*WHAT IS REQUIRED*. Lines with "agent": please show every one of them from the listing below.

*DATA RECORDS*.
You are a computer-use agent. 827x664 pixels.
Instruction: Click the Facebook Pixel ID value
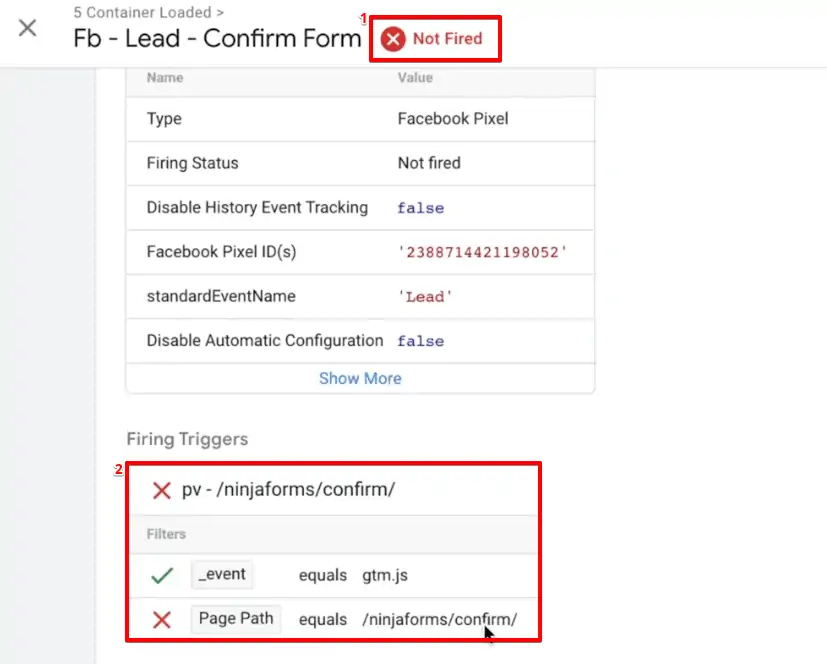click(480, 252)
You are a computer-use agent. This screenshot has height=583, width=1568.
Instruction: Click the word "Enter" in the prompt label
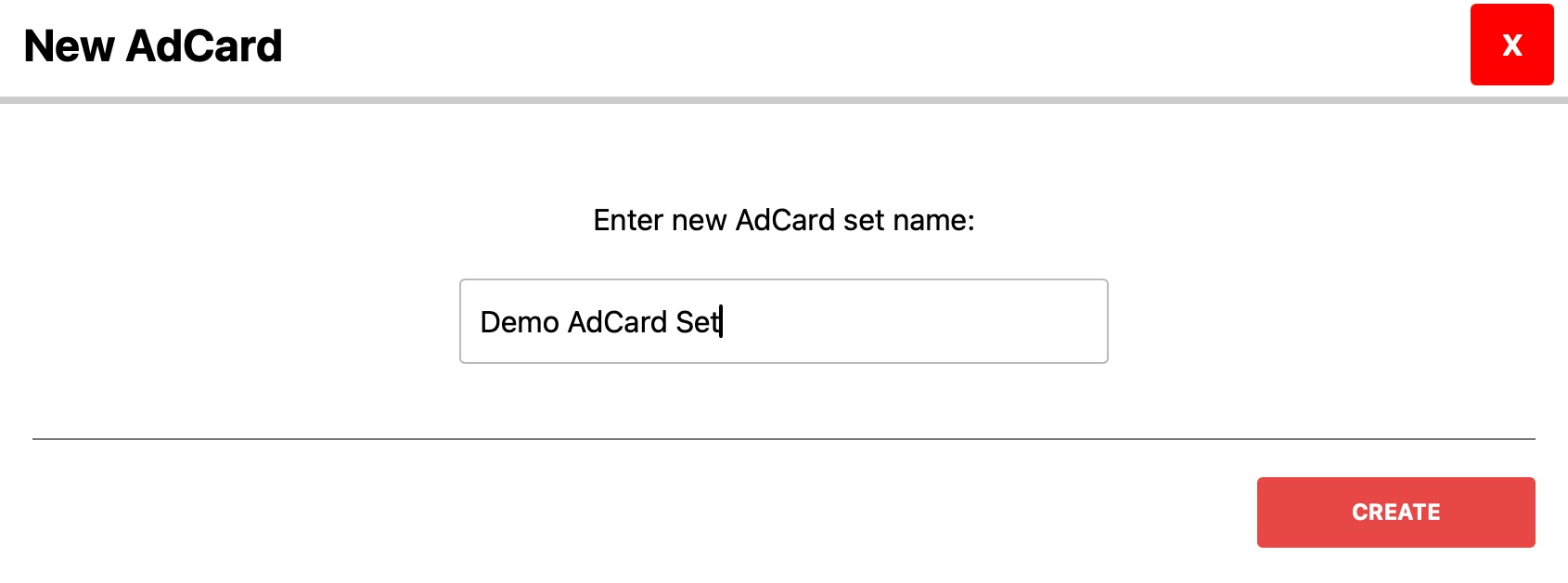(628, 220)
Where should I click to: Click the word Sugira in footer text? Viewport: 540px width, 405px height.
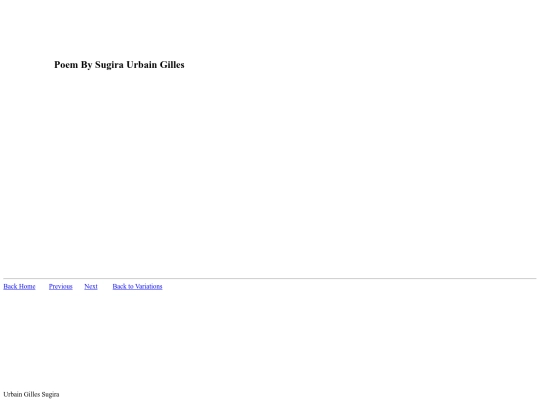(51, 395)
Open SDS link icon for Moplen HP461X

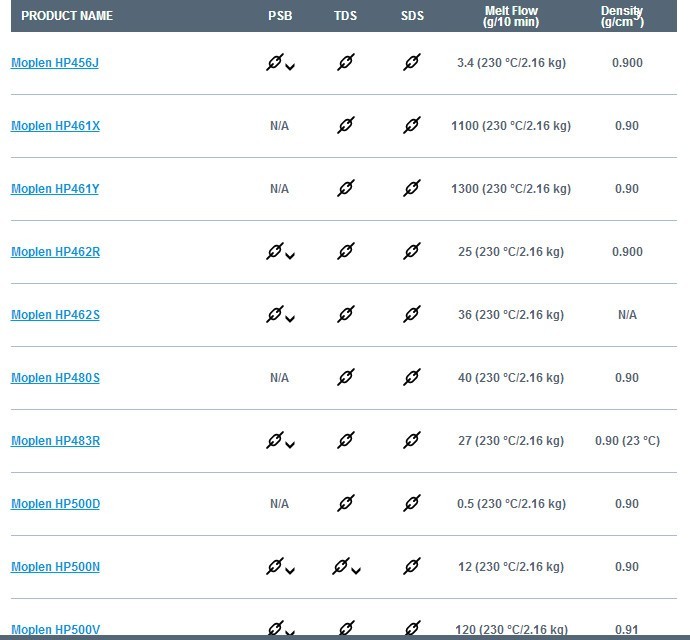pyautogui.click(x=411, y=125)
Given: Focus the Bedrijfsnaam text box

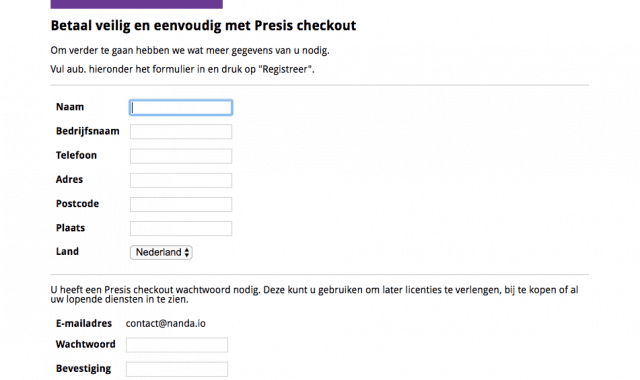Looking at the screenshot, I should point(181,131).
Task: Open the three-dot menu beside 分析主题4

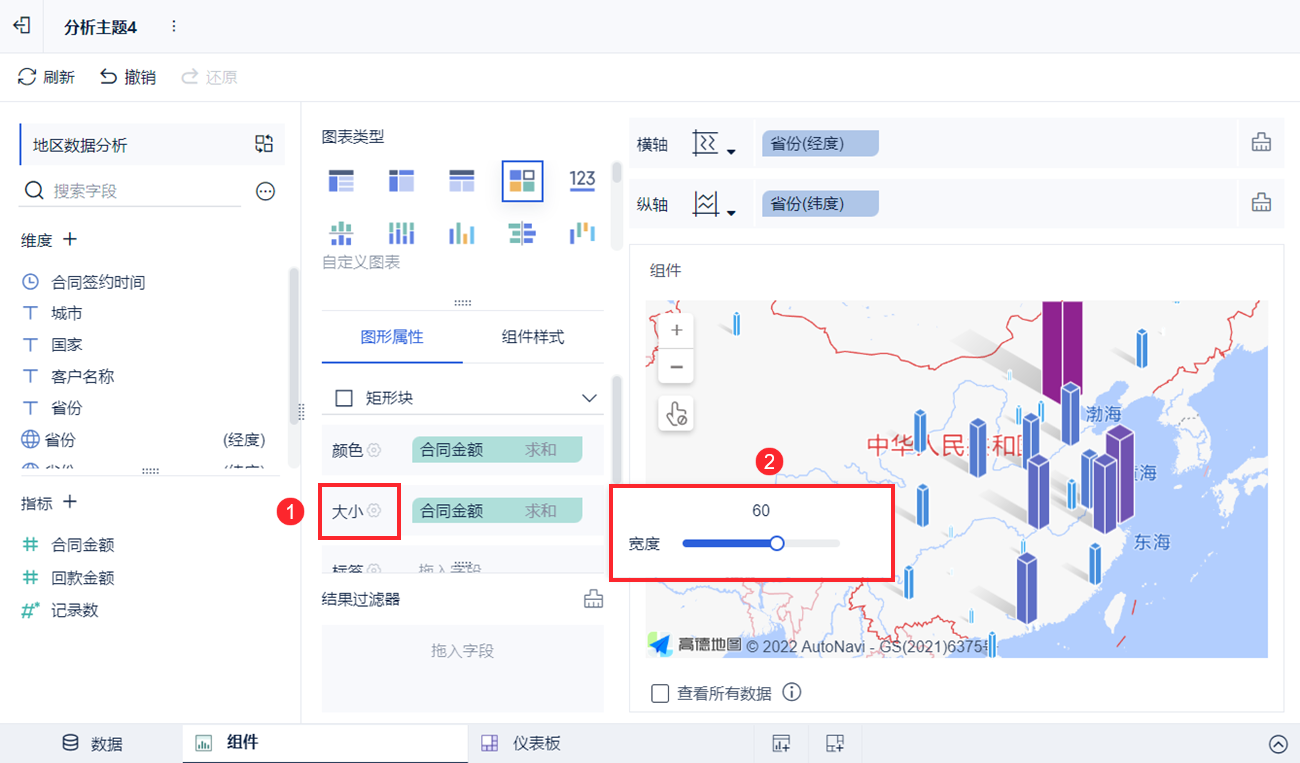Action: 174,27
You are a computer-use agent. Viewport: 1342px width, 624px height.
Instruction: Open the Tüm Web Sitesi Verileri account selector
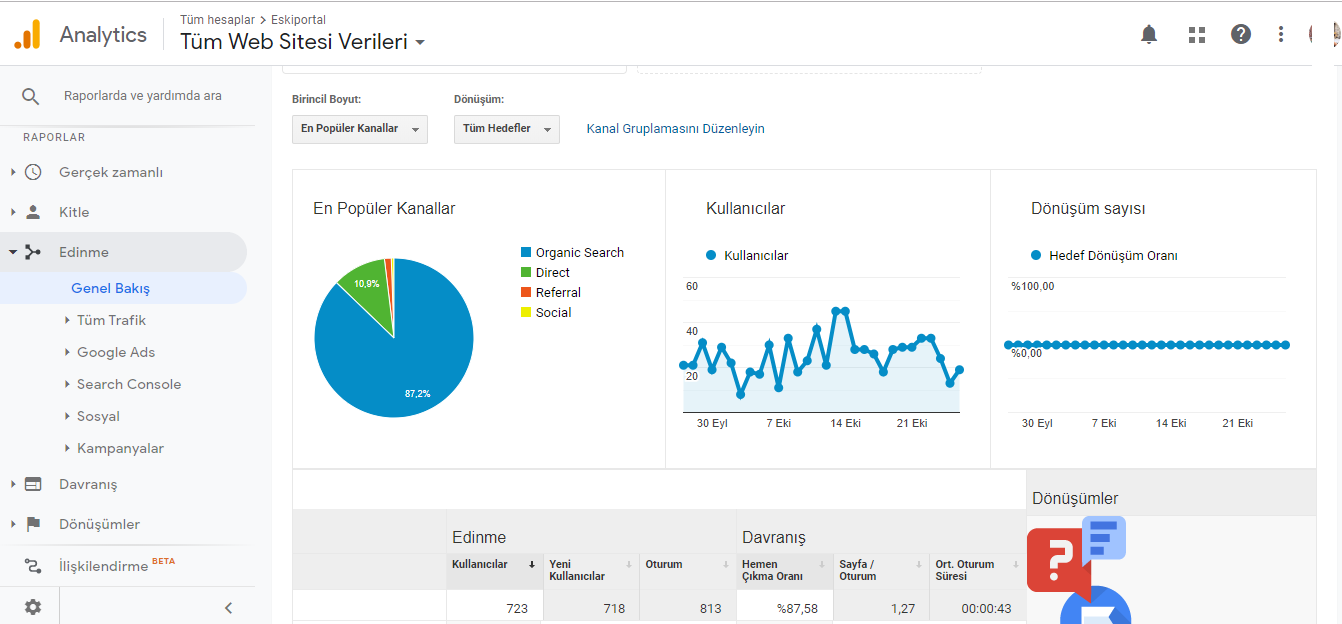(303, 42)
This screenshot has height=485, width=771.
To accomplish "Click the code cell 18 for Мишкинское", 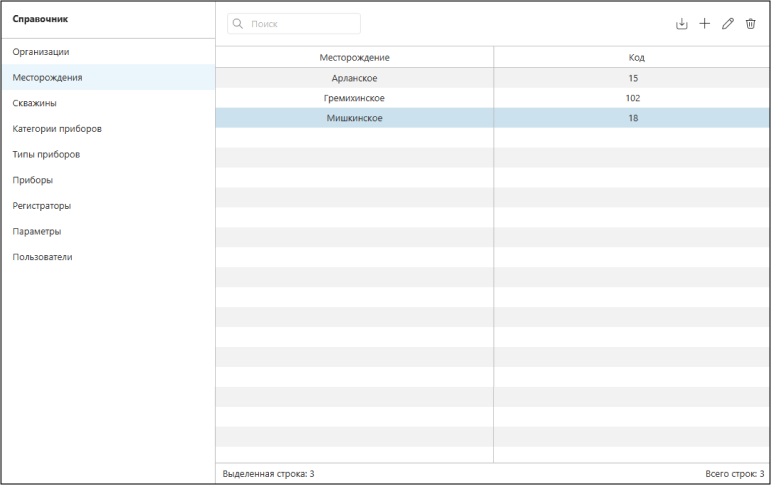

*WRITTEN ANSWER*.
You are a computer-use agent. 827x664 pixels.
You are a computer-use agent. This screenshot has height=583, width=1568.
You are a computer-use agent. Viewport: 1342px width, 624px height.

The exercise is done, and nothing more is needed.